» What you have to do
Convert every request in the lines below into a two-column CSV headed request and answer, one row per request. Put each field in double quotes and replace any line breaks inside a field with spaces.

Word and element location lines
= = = = =
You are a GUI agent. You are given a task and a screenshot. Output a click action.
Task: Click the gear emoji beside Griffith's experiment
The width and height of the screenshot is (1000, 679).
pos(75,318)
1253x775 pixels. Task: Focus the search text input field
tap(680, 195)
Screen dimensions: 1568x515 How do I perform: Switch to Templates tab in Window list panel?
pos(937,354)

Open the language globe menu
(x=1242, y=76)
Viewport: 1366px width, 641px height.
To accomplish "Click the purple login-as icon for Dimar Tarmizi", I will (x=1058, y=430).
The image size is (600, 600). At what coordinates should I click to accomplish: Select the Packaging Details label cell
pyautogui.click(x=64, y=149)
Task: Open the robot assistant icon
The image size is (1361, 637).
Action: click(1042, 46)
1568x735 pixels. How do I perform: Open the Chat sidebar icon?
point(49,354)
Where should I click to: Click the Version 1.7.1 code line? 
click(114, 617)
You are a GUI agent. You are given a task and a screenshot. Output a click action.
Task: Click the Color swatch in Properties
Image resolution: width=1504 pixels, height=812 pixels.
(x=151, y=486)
= = = = =
» Final answer
request,answer
"You are a GUI agent. You are given a task and a screenshot. Output a click action. Task: Click the gear emoji beside Griffith's experiment The width and height of the screenshot is (1000, 679).","pos(75,318)"
"1253x775 pixels. Task: Focus the search text input field","tap(680, 195)"
"Screen dimensions: 1568x515 How do I perform: Switch to Templates tab in Window list panel?","pos(937,354)"
"Open the language globe menu","(x=1242, y=76)"
"Viewport: 1366px width, 641px height. To accomplish ""Click the purple login-as icon for Dimar Tarmizi"",","I will (x=1058, y=430)."
"The image size is (600, 600). At what coordinates should I click to accomplish: Select the Packaging Details label cell","pyautogui.click(x=64, y=149)"
"Task: Open the robot assistant icon The image size is (1361, 637).","Action: click(1042, 46)"
"1568x735 pixels. How do I perform: Open the Chat sidebar icon?","point(49,354)"
"Where should I click to: Click the Version 1.7.1 code line?","click(114, 617)"
"You are a GUI agent. You are given a task and a screenshot. Output a click action. Task: Click the Color swatch in Properties Image resolution: width=1504 pixels, height=812 pixels.","(x=151, y=486)"